_Goal a_
From the beekeeping forum thread, translate this sentence into Spanish: "A scale hive generally will not tell you whether or not the lower box got properly backfilled."

· · ·

When they relocate up on capped honey, they left behind the wintering broodnest that they had been preparing for a couple of months. The pollen and honey at the outsides of the winter nest are now out of reach. But they can make do on vitellogenin stored in the fat bodies for midwinter brood rearing. The point is that the weight of that lower box doesn't count for wintering success. A scale hive generally will not tell you whether or not the lower box got properly backfilled. Eyeball it in October. Feed syrup if necessary.

ZZ:
You are absolutely right about the applicability of the hardiness zone map. Latitude is not relevant for either east or west coastal areas. The inland mountain chains shield the coastal areas from the arctic blasts entering this country in north central US and moving into the quadrant from east to south. PA straddles the mountains and has 3 different zones.
I'm in the outer fringe of 6 and very much like your area in native forage. I can winter in a single deep that is properly backfilled in late fall. and a deep/shallow is a cinch. But the small quarters makes it very easy for the colony to meet swarm requirements in the spring.

Walt


----------



## Michael Bush (Aug 2, 2002)

>I'm planning on leaving three eight frame mediums. What would the weight of that be and would that be enough?

That would be equivalent to the norm for you location. A deep and a shallow is typical. You'd have that same volume.

80 to 100 pounds total weight (not food, but everything except the bricks on top) would be a good weight for that going into your winter, but locals could give a better estimate.


----------



## af_newbie (Feb 9, 2011)

Konrad said:


> I use 4 sheets of 1" Styrofoam...think have used some heavier one's in the past but not needed, put into a garbage bag, the front has two slots for bottom and top entrance, these I extend with a slotted 2X4 . Yes, tie the sides together with strings, I have a 3rd. empty box on top and put in some insulation also. The side sheets I make long enough to cover about 1/2 of the the 3rd. box.

· · ·

_Goal b_
Please write out the records again, from the line holding "Open the hamburger menu in the title bar" through the end of the records, inclusive, with every coordinate in the answers increased by 104. Keep the requests as they are and leave the pictures out.

· · ·

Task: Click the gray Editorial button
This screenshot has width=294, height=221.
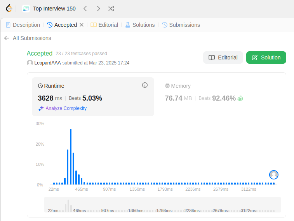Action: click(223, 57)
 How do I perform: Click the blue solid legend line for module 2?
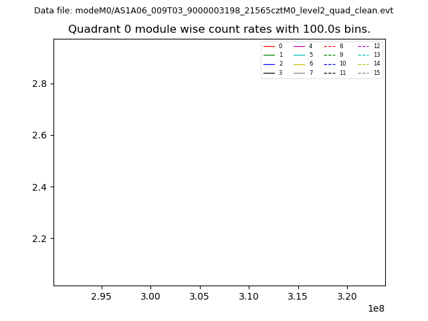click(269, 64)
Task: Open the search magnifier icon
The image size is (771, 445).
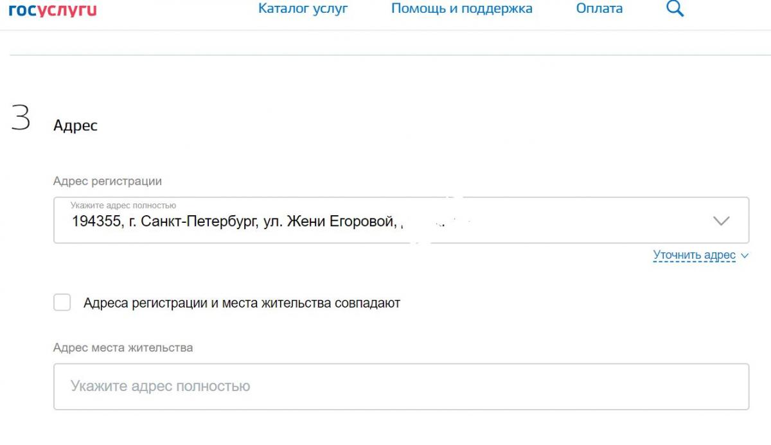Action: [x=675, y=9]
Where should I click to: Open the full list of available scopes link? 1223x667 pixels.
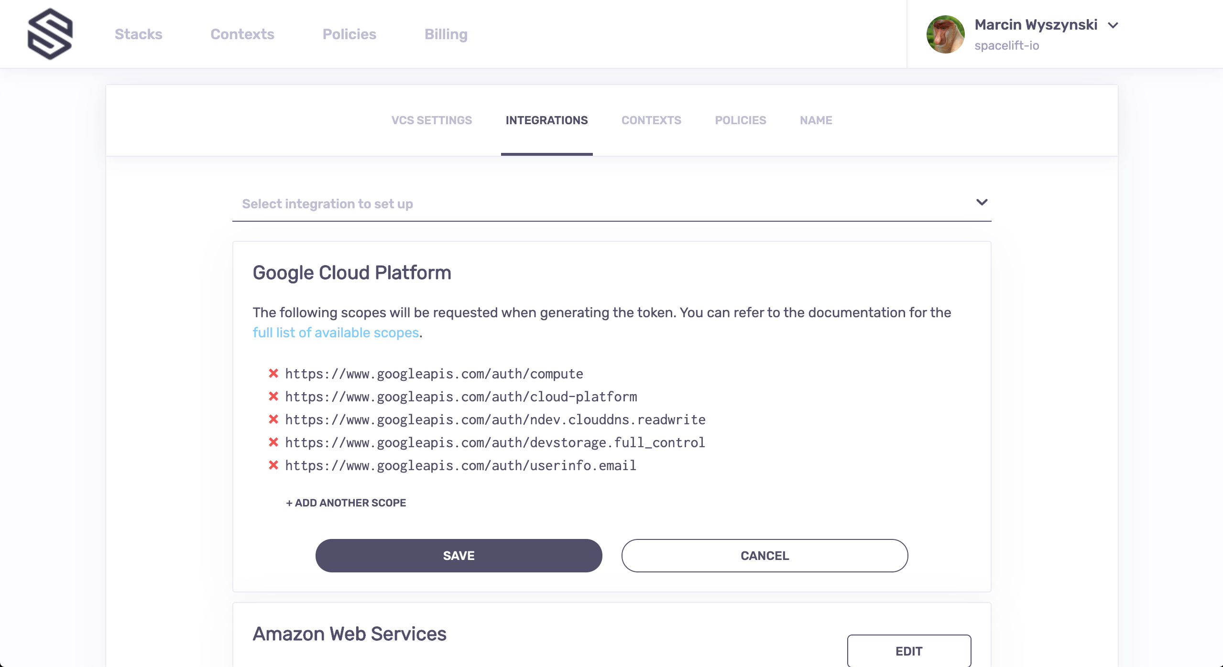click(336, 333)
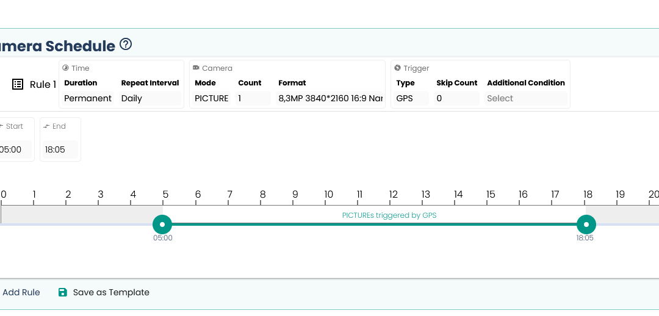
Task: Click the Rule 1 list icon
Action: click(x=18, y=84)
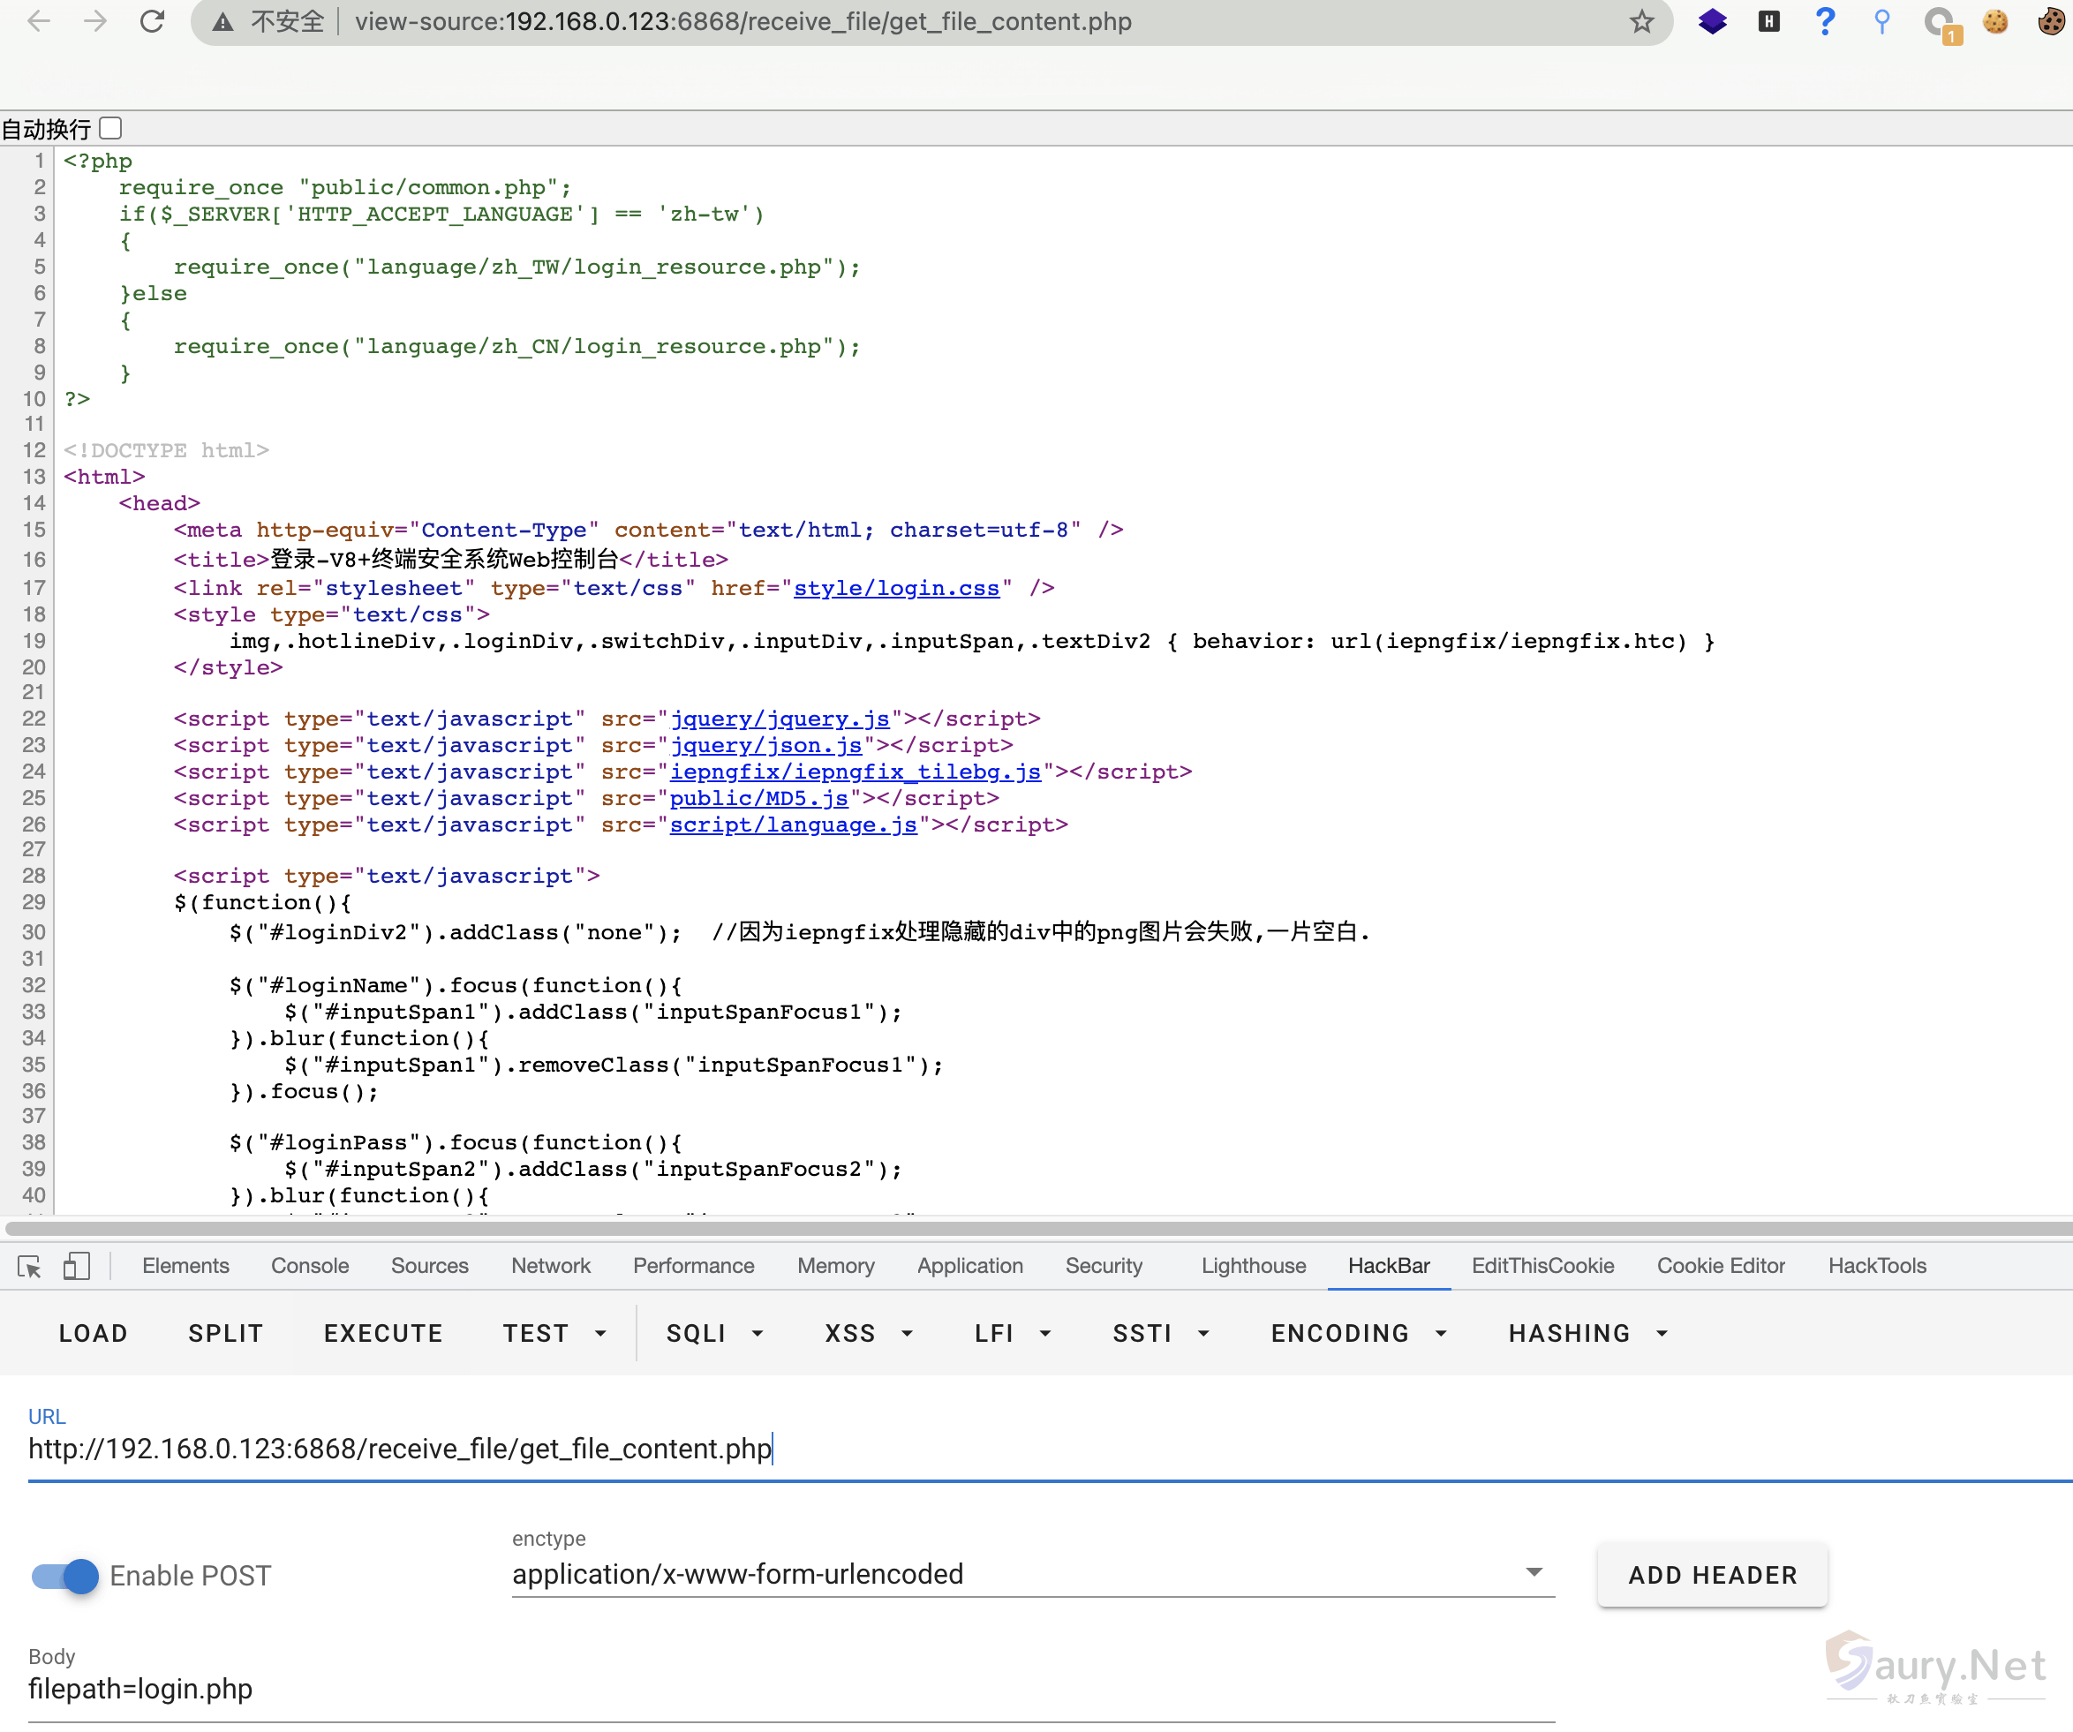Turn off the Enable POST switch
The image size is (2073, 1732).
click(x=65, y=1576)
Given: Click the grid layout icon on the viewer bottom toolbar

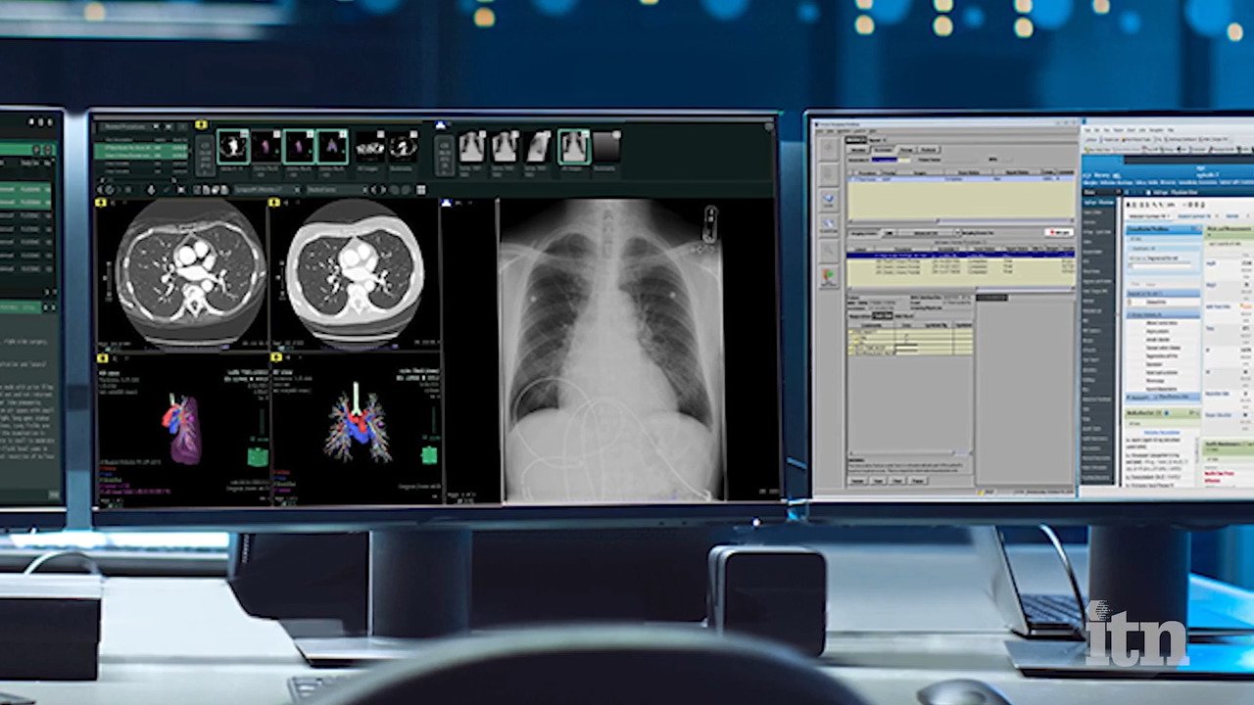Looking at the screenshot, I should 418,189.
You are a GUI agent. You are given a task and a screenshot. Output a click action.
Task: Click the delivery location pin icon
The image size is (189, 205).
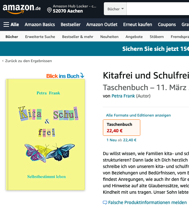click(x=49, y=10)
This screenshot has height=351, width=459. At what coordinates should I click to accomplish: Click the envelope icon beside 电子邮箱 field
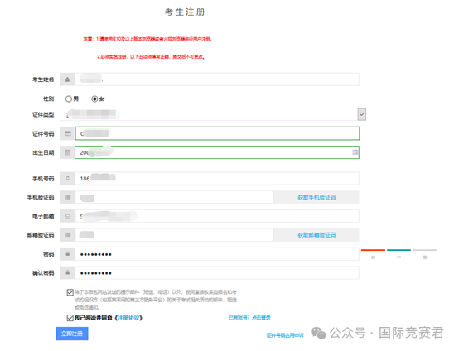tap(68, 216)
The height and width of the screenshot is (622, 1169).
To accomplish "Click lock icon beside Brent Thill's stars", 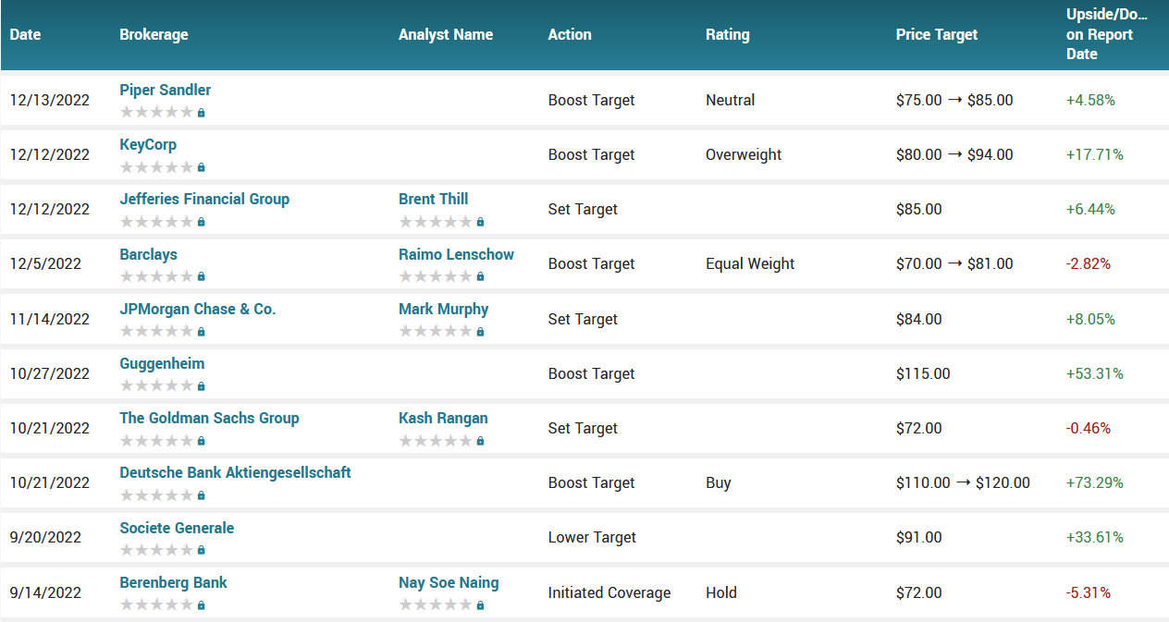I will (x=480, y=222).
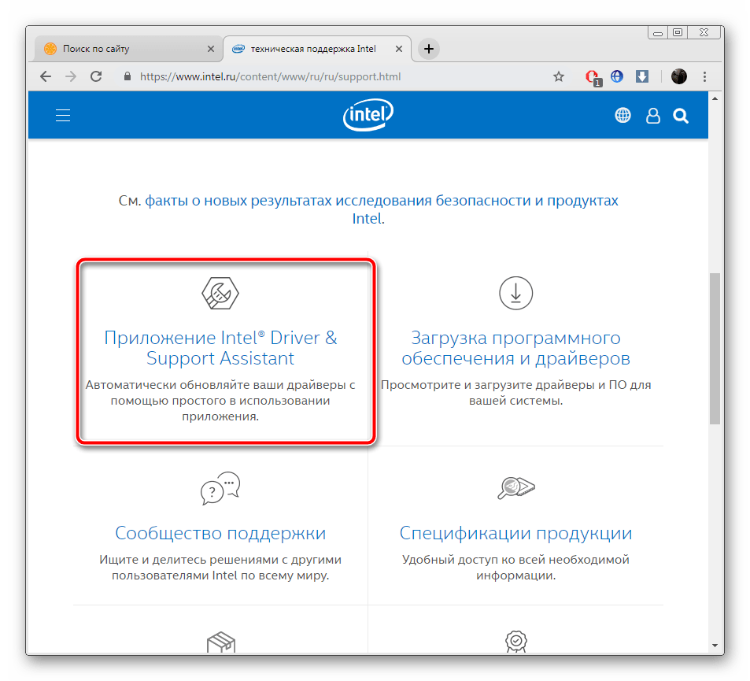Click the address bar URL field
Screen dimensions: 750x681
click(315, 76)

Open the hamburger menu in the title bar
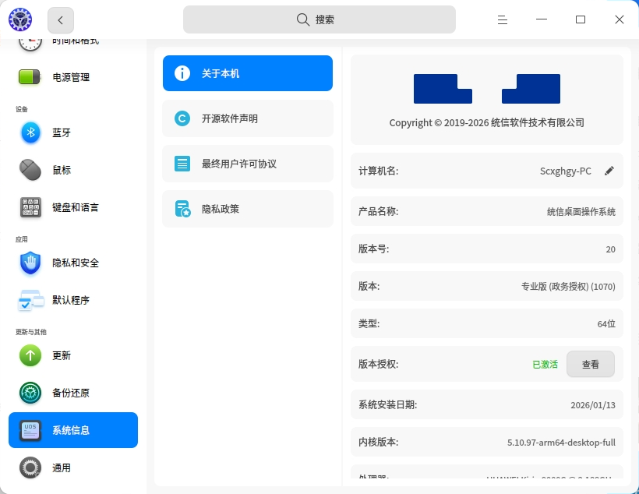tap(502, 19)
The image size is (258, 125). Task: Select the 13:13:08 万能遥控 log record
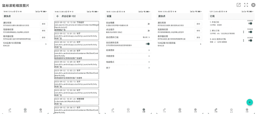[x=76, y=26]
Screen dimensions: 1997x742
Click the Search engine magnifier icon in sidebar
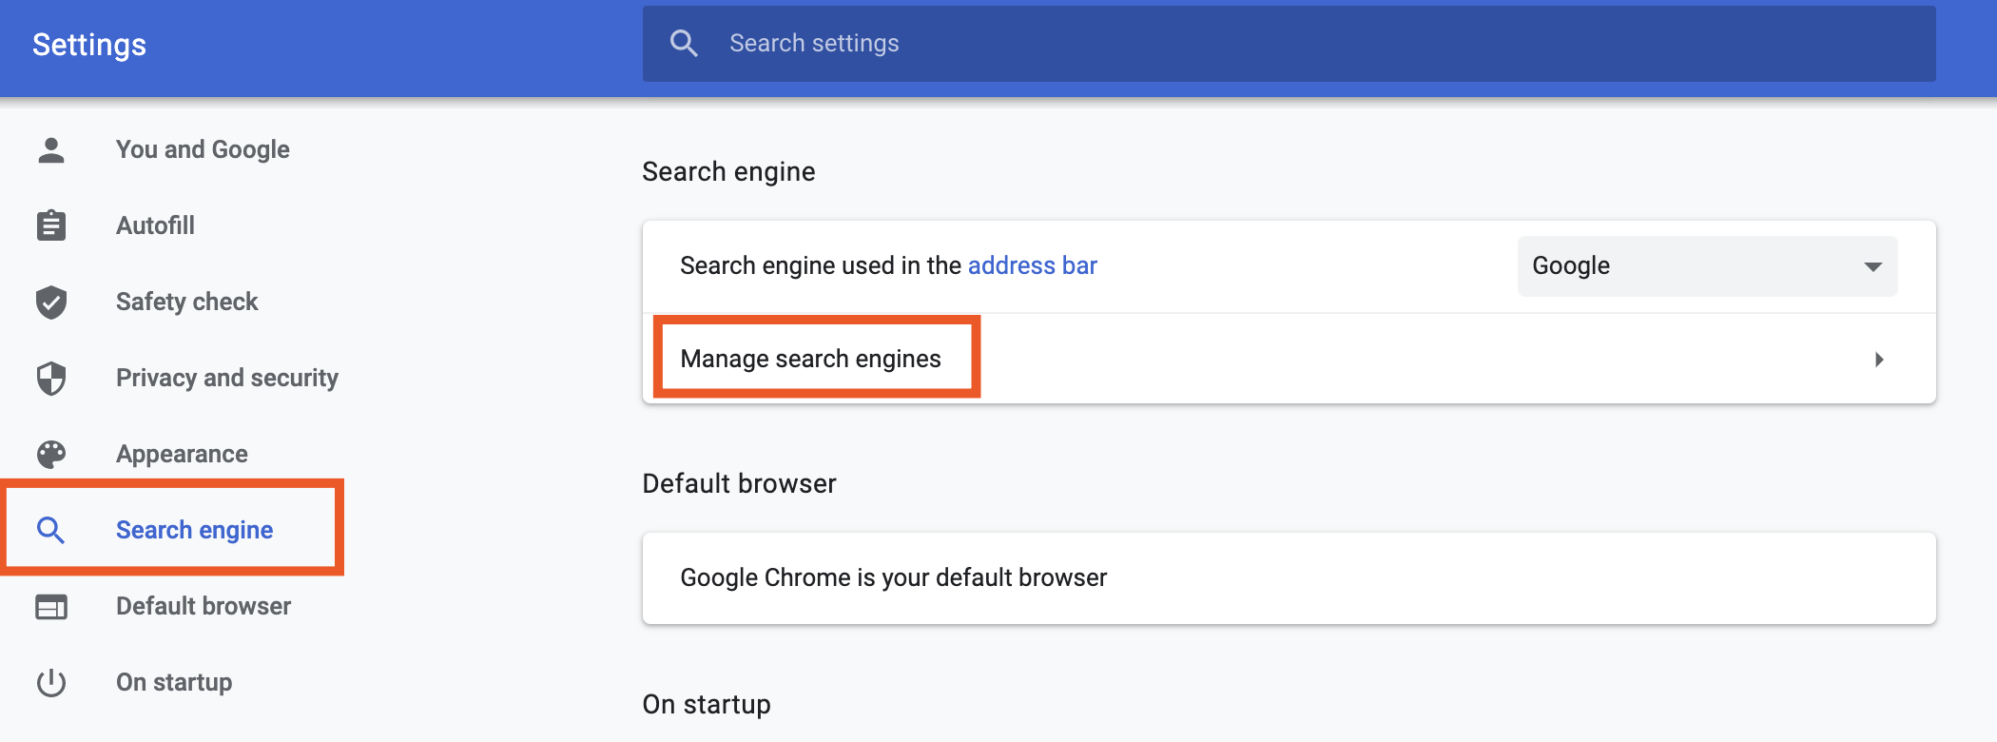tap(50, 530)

· · ·

_Right answer a_
Una colmena con báscula generalmente no te dirá si la caja inferior se rellenó correctamente o no.

_Right answer b_
Open the hamburger menu in the title bar
tap(606, 123)
The image size is (258, 125). Task: Select the 13:13:08 万能遥控 log record
[x=180, y=130]
Screen dimensions: 1997x742
Click the Search engine magnifier icon in sidebar
tap(154, 634)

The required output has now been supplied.